The COVID19 pandemic has produced a number of challenges, however the devastating impact for the trajectory of women’s rights will remain even after a vaccine is produced. In mid–March of this year, the government of Kenya decided to close schools for safety reasons. The effect of the closure on the female demographic has been palpable as many young girls have become vulnerable to the risk of female genital mutilation (FGM), teen pregnancy and child marriage.
Whilst FGM is officially prohibited in Kenya, it is still practised by a select few tribes. The prevalence of FGM dropped from 28 percent in 2008 to 21 percent in 2014, since the enactment of the law in 2011. However, the COVID19 pandemic has dramatically changed the environment regarding the policing of FGM. Thus, women’s rights are threatened in Kenya, with young girls having lost the protection of the school environment and community.

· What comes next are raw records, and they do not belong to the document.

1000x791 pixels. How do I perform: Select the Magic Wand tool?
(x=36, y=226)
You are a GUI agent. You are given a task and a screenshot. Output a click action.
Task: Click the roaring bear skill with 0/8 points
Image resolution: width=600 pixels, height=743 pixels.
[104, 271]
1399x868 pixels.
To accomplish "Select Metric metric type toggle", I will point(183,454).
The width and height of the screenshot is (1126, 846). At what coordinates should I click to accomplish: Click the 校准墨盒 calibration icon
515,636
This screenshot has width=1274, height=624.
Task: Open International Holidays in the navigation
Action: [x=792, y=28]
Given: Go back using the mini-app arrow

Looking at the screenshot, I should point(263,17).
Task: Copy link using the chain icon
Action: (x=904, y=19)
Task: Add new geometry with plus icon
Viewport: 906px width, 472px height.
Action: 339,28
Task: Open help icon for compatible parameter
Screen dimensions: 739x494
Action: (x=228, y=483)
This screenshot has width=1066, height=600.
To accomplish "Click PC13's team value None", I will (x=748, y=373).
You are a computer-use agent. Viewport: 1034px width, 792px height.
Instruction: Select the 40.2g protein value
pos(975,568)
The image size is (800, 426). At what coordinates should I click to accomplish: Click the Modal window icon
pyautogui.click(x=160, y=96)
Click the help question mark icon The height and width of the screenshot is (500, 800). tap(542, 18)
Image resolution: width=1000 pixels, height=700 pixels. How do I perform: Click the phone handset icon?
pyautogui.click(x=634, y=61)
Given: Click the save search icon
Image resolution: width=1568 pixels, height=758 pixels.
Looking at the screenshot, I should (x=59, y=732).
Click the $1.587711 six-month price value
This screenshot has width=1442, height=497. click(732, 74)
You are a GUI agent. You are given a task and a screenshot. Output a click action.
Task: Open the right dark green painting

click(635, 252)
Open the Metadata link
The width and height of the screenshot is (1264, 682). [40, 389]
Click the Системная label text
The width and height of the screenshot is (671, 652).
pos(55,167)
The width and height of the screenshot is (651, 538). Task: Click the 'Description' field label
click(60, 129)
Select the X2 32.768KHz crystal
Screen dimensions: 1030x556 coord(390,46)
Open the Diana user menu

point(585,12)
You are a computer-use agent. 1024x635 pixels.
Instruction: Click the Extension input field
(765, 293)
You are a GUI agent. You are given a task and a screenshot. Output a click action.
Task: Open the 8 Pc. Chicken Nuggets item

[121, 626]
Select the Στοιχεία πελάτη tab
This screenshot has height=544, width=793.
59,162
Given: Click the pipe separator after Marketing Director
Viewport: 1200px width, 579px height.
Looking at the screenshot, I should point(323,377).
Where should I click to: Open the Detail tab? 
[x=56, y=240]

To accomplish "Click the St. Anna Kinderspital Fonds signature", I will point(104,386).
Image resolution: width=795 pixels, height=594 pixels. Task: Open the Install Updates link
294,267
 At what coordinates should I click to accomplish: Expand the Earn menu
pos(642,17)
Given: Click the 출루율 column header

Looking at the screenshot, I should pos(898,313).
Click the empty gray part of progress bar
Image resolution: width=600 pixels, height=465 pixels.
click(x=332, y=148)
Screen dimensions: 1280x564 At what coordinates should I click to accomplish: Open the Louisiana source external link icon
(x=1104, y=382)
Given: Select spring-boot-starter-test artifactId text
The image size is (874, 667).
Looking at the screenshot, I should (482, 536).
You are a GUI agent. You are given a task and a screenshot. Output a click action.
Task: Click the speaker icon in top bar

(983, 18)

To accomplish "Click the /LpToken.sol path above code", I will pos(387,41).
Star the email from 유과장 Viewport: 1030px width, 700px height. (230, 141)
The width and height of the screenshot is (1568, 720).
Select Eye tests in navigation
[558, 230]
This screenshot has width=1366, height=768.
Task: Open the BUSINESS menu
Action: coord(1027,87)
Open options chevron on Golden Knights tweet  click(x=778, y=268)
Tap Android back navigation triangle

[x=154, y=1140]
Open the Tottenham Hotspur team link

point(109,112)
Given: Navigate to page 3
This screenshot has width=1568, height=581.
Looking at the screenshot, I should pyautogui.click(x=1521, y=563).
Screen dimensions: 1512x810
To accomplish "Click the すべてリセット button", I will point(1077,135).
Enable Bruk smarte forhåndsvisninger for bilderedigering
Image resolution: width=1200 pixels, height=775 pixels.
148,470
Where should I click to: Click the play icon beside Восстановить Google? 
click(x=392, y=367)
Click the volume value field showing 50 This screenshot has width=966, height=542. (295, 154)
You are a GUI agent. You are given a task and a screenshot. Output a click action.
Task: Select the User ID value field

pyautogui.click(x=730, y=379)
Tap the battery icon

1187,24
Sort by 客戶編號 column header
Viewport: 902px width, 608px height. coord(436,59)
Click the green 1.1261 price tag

Talaso Gababa, a spokesperson for the medical organisation, Amref Health Africa comments that, “before this corona crisis, schools were functioning as a strong safety net.” Furthermore, Gababa explains that, “teachers educated children about the risks of Female Genital Mutilation (FGM)… this prevented many parents from having daughters circumcised.” However, as girls remain at home, many are at risk of being forced into marriage at a young age. The predominant belief in many tribes in Kenya, specifically the Somali–Ormo ethnic group and the Maasai people, is that girls are ready for marriage post circumcision.